One of the first things I noticed was the posted date. At first I thought someone was having a funny by bringing up an old thread, but then using the finger method...... it's only four months.

Out of the photos posted, only two intrigue me. However, I will comment on a third photo first, #1. ABSOLUTELY nothing wrong with a breast feeding photo, particularly as discrete as you have shown.

#3 - I really like the attempt at this. A very touching moment between father and child. Since this is obviously a crop of the original, I would suggest having another go at it. My thoughts are that Dad's head is much too high in the frame. Also, considering his pose, I would like to see him further left in the frame. If you are familiar with the "Rule of Thirds", have a crack at placing his head on the top left power point. This should crop a bit off the pathway of roots, but some of that could be lost without any detriment. However, I do like the leading line of the rooted trail to your subjects.

#2 - I believe this is the type of family portrait that most couples would like to hang on the wall for others (and themselves) to look at and admire. My thoughts on this are there are a few things to consider next time and it concerns the use of developing lines. 

1) Father's and mother's eyes are level. This can be improved upon by having the mother's eye level with father's mouth. If she has a longer torso than dad, have him sit on a booster to create that slight height advantage. 

2) Rather than having mother sit flat on her bottom, have her sit on her right hip (or closest to camera). This will make an immediate dynamic change in her posture by having her near shoulder dip and naturally lend itself for her to lean towards the lower (feminie) shoulder. A bonus of this slight change is that it will (again) naturally cause her to be perceived to be leaning towards her partner to emote a bit more affection. As is, she looks to be repelling.

3) The gap from mother to child is much to much, the relationship of heads looks disjointed. This is caused by having the child resting between her legs. Had she sat on her on her right hip (read #2), she could have had the child resting on her far leg. This will automatically raise the child's height toward the mother's face.... i.e., closing the gap.

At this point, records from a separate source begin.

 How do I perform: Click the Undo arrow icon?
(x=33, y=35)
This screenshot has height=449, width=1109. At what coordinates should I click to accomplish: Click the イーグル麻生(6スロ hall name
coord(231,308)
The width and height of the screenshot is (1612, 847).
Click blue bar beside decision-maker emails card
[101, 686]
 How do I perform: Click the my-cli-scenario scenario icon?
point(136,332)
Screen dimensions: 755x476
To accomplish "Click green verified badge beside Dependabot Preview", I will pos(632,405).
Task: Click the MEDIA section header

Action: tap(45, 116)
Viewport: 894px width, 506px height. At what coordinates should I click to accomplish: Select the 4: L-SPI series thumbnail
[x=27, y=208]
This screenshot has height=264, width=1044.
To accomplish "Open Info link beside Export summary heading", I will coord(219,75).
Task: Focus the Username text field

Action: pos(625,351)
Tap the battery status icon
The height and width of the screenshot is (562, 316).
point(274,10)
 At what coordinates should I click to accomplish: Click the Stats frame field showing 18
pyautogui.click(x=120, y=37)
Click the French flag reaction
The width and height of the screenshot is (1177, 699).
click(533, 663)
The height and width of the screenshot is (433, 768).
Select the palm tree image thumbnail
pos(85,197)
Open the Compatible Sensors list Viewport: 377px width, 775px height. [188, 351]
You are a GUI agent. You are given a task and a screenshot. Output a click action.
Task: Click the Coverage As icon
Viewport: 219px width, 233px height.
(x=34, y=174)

4) Lastly the leg positions with regard to camera position. Having mom's knee pointing directly into the lens is not offering any slenderizing effect. In fact, it is emphasizing a larger thigh. Again, if she had sat on her right hip (#2), her knee would have dropped and we would be viewing more of thee top of her thigh rather than the underside. This would have a more flattering effect for her whether she has large thighs or not. Now for dad, having his leg coming straight towards the camera is not creating a connecting line for either the viewer or developing a connection with his partner. Having his foot moved closer to mom, bent at the knee, would alleviate this all together.

Take my comments with a grain of salt, it is only an opinion worth less than 2¢. Just a few thoughts as I was looking at your photos.

Thanks for sharing.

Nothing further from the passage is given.